Les pères du marxisme ont été séduits par les vues de Fourier et son appel au «luxe» pour toutes et tous, à savoir à une vie plus intense – le luxe véritable émanant de la vigueur corporelle, du raffinement des sens et d’une grande variété d’activités. Dans l’Anti-Dühring, Engels écrivait déjà: «Il viendra un jour, quand il n’y aura ni brouettiers ni architectes professionnels, où l’homme qui, pendant une demi-heure, donnait des ordres en qualité d’architecte, poussera ensuite pendant un certain temps une brouette.» La Russie soviétique aspirait, de fait, à voir telle ou telle tisseuse devenir membre demain du soviet municipal et, après-demain, étudiante et ingénieure.

Dans une société communisante, chacun·e doit se familiariser avec le plus possible de rôles au sein du procès de production. Favoriser la polyvalence des travailleuses et des travailleurs permet d’éviter qu’iels ne deviennent les jouets des évolutions technologiques; cela leur restitue la maîtrise de leurs inscriptions professionnelles et, partant, complique l’exploitation capitaliste. Conjuguer le travail manuel avec le travail intellectuel – Kroupskaïa en est convaincue – permettra de constituer une société sans classes.

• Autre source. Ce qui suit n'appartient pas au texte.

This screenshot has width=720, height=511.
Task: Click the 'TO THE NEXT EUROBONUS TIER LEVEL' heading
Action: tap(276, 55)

De l’éducation en temps de révolution nous donne à lire des morceaux choisis d’une inégale densité mais révèle la fidélité de la révolutionnaire Kroupskaïa aux idéaux éducatifs portés par de grands penseurs de l’ère moderne et par le mouvement ouvrier du XIXe siècle. On reprochera peut-être aux éditeur·ices de n’avoir pas davantage mis en perspective les différents articles retenus; en effet, certains furent écrits avant la révolution, d’autres après – mais en des étapes très distinctes de celle-ci. A compter des années 1927-28, on passe effectivement de l’expérimentalisme progressiste (en dépit d’une dramatique pénurie de moyens) à une éducation plus doctrinaire et instrumentale. Staline n’est pas étranger à cette évolution – lui qui, tourmenté déjà par le prochain assaut que l’Occident ne manquera pas de lancer tôt ou tard contre l’URSS, se lance dans un productivisme intransigeant.